### What you will do
Your output should be the lines of the entries below, exactly, from the first one through the line that holds "Click the – USD$200 extra discount value".

(Collected data entries)
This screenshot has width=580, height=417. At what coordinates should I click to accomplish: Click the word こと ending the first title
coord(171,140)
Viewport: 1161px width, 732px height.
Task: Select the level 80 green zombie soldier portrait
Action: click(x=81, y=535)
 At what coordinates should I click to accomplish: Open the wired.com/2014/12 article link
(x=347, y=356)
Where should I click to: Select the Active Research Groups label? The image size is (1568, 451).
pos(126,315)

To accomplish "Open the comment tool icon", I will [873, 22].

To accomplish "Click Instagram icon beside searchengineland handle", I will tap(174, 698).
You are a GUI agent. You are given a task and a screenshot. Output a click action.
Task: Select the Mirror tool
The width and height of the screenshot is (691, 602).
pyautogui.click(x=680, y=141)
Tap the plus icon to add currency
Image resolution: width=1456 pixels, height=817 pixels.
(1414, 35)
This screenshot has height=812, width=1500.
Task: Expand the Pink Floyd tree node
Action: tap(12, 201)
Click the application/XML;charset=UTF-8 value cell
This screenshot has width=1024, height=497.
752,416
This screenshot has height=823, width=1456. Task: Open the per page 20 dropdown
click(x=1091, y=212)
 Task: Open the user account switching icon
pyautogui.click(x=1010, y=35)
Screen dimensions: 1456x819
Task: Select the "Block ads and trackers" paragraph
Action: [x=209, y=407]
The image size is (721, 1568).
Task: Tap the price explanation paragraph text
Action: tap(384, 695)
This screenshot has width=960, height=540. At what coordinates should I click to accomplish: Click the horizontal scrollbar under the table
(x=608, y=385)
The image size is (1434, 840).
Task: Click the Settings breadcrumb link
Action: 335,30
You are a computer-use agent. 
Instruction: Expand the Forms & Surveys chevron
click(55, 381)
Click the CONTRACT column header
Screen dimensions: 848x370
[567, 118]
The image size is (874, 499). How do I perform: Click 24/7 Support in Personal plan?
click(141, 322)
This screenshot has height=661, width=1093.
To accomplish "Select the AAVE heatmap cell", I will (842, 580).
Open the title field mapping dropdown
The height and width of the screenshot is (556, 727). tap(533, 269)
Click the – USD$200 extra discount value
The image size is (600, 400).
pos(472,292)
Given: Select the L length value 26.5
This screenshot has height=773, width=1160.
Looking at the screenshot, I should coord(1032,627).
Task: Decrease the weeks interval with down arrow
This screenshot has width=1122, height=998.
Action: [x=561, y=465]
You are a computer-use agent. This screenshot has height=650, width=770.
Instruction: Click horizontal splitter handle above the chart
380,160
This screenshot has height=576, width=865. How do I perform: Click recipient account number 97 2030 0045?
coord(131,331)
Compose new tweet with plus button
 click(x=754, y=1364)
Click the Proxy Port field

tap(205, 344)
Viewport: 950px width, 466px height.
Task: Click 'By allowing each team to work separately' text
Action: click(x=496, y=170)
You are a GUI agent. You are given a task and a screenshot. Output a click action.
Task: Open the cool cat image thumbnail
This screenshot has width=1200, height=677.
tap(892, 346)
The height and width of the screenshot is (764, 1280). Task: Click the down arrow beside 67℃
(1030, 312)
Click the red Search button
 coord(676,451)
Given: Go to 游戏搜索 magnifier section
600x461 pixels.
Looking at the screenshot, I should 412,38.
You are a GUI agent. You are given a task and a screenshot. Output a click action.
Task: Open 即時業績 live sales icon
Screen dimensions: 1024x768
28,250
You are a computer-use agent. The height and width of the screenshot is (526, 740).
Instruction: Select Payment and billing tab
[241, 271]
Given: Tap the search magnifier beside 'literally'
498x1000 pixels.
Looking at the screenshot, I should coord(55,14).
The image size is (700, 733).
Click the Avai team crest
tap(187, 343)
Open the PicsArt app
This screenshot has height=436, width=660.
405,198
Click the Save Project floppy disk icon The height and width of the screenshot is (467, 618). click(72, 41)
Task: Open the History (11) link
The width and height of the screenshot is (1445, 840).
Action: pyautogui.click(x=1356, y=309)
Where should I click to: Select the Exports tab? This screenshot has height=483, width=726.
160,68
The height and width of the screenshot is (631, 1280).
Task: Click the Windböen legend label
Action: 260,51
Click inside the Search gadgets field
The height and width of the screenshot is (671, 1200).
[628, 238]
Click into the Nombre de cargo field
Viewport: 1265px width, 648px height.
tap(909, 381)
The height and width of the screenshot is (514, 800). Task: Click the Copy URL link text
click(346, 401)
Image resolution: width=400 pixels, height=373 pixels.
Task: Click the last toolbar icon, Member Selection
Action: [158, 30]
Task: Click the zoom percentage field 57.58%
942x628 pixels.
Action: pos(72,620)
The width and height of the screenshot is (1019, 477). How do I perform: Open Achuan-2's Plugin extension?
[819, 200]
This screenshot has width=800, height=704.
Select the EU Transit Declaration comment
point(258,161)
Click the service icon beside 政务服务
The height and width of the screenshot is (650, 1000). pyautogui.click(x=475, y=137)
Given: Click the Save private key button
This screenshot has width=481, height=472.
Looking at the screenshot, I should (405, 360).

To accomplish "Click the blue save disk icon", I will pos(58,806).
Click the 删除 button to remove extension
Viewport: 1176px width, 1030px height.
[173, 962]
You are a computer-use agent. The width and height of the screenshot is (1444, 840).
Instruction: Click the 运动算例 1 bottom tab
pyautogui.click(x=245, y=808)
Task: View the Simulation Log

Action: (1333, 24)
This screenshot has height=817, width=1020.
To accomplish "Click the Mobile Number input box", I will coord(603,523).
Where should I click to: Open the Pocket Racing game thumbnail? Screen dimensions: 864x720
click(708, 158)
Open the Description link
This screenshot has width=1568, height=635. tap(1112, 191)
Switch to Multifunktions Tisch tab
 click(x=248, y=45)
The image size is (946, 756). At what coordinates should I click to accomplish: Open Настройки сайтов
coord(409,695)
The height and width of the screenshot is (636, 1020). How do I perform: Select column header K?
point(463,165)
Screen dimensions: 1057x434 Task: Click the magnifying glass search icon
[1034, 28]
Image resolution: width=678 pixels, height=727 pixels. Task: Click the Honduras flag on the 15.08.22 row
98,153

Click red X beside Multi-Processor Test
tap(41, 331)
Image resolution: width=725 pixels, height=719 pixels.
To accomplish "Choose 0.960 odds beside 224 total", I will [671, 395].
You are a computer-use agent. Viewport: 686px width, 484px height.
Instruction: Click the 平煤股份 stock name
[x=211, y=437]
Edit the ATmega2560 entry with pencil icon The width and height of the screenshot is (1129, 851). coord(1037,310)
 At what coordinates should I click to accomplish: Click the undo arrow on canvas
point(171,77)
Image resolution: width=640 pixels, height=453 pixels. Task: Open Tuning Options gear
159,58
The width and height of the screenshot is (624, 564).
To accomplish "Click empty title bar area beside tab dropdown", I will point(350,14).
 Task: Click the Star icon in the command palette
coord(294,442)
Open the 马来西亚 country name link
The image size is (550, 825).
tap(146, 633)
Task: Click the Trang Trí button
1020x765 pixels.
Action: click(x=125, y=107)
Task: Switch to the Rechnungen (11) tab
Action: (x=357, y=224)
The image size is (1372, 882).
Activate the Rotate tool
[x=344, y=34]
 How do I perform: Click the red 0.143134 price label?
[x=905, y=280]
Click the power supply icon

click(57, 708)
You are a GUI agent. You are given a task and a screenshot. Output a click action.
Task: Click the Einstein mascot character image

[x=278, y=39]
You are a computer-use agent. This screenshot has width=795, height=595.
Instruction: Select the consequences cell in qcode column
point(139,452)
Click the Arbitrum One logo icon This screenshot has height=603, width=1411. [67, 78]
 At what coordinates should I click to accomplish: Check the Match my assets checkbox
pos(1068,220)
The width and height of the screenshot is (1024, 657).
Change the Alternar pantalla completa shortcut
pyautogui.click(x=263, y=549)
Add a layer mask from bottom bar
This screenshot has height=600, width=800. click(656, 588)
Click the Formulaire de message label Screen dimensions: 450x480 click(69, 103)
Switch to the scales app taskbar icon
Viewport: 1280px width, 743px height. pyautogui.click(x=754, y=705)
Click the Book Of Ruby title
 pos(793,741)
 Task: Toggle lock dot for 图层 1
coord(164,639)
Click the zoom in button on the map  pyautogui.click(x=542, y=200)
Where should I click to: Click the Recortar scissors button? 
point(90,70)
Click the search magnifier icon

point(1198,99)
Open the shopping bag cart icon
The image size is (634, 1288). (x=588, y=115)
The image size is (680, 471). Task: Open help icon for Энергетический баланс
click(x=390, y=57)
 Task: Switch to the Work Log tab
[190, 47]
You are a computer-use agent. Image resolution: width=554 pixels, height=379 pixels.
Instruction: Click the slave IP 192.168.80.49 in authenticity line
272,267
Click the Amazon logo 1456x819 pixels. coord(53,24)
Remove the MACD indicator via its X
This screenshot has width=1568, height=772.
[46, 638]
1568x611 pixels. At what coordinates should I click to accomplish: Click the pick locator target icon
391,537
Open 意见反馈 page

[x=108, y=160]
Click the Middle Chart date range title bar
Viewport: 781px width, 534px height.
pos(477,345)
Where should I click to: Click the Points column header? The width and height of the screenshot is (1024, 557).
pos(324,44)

### Solution for this exercise
This screenshot has width=580, height=417. At what coordinates should I click to accomplish: Click the word こと ending the first title
coord(171,140)
Viewport: 1161px width, 732px height.
Task: Select the level 80 green zombie soldier portrait
Action: click(x=81, y=535)
 At what coordinates should I click to accomplish: Open the wired.com/2014/12 article link
(x=347, y=356)
Where should I click to: Select the Active Research Groups label? The image size is (1568, 451).
pos(126,315)

To accomplish "Open the comment tool icon", I will [873, 22].

To accomplish "Click Instagram icon beside searchengineland handle", I will tap(174, 698).
You are a GUI agent. You are given a task and a screenshot. Output a click action.
Task: Select the Mirror tool
The width and height of the screenshot is (691, 602).
pyautogui.click(x=680, y=141)
Tap the plus icon to add currency
Image resolution: width=1456 pixels, height=817 pixels.
(1414, 35)
This screenshot has height=812, width=1500.
Task: Expand the Pink Floyd tree node
Action: tap(12, 201)
Click the application/XML;charset=UTF-8 value cell
This screenshot has width=1024, height=497.
752,416
This screenshot has height=823, width=1456. Task: Open the per page 20 dropdown
click(x=1091, y=212)
 Task: Open the user account switching icon
pyautogui.click(x=1010, y=35)
Screen dimensions: 1456x819
Task: Select the "Block ads and trackers" paragraph
Action: [x=209, y=407]
The image size is (721, 1568).
Task: Tap the price explanation paragraph text
Action: tap(384, 695)
This screenshot has width=960, height=540. At what coordinates should I click to accomplish: Click the horizontal scrollbar under the table
(x=608, y=385)
The image size is (1434, 840).
Task: Click the Settings breadcrumb link
Action: 335,30
You are a computer-use agent. 
Instruction: Expand the Forms & Surveys chevron
click(55, 381)
Click the CONTRACT column header
Screen dimensions: 848x370
[567, 118]
The image size is (874, 499). How do I perform: Click 24/7 Support in Personal plan?
click(141, 322)
This screenshot has height=661, width=1093.
To accomplish "Select the AAVE heatmap cell", I will (842, 580).
Open the title field mapping dropdown
The height and width of the screenshot is (556, 727). tap(533, 269)
Click the – USD$200 extra discount value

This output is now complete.